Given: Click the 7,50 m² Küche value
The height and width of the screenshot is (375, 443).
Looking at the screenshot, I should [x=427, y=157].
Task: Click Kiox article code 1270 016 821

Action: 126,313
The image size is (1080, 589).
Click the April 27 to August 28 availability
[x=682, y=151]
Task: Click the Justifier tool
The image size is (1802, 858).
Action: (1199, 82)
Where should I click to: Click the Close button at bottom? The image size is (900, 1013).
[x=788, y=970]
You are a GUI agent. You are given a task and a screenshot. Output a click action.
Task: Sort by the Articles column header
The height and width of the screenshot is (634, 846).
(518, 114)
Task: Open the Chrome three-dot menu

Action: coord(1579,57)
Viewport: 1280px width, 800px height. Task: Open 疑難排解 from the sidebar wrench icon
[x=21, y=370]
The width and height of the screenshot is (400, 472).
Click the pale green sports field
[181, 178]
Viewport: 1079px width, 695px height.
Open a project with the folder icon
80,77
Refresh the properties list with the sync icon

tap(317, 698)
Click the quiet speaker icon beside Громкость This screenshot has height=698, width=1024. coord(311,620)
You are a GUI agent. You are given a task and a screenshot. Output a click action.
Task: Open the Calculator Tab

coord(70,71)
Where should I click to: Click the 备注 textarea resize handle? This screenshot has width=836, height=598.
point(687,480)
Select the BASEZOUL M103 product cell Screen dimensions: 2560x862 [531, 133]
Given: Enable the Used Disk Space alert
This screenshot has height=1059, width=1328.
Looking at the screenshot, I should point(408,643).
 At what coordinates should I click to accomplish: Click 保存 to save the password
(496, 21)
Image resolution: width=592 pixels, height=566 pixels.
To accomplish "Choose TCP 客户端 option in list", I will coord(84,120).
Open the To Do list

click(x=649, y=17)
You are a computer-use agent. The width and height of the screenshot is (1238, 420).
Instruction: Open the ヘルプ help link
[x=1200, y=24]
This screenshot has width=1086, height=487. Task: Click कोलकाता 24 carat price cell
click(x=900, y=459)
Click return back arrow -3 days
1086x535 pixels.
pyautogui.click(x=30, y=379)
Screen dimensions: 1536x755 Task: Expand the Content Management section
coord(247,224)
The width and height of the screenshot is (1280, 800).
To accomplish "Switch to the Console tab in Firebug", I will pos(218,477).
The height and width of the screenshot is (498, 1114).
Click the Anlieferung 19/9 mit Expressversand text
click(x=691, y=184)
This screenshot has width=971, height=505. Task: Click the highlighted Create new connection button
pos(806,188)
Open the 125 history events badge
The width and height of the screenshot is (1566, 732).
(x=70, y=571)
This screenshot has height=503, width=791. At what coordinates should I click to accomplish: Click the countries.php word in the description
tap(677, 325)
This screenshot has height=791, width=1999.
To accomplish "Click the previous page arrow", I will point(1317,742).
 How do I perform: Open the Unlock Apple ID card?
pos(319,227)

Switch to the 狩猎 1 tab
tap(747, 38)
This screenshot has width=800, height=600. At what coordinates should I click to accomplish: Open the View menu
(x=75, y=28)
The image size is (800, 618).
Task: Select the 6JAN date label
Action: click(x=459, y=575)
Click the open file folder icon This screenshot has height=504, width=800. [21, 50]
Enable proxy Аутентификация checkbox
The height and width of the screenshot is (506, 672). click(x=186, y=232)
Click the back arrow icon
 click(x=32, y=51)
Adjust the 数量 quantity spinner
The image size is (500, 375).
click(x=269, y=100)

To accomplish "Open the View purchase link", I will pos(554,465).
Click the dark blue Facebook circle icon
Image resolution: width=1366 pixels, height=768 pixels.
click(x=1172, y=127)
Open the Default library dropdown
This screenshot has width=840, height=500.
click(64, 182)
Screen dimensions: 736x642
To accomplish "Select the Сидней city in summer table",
- - - -
What is being asked -> Set down only the lines above that fall between the line holding "The height and width of the screenshot is (634, 846)." and the line holding "Viewport: 1079px width, 695px height.", inclusive, keeping each exact.

Solution for this problem ->
The height and width of the screenshot is (634, 846).
(518, 114)
Task: Open the Chrome three-dot menu

Action: coord(1579,57)
Viewport: 1280px width, 800px height. Task: Open 疑難排解 from the sidebar wrench icon
[x=21, y=370]
The width and height of the screenshot is (400, 472).
Click the pale green sports field
[181, 178]
Viewport: 1079px width, 695px height.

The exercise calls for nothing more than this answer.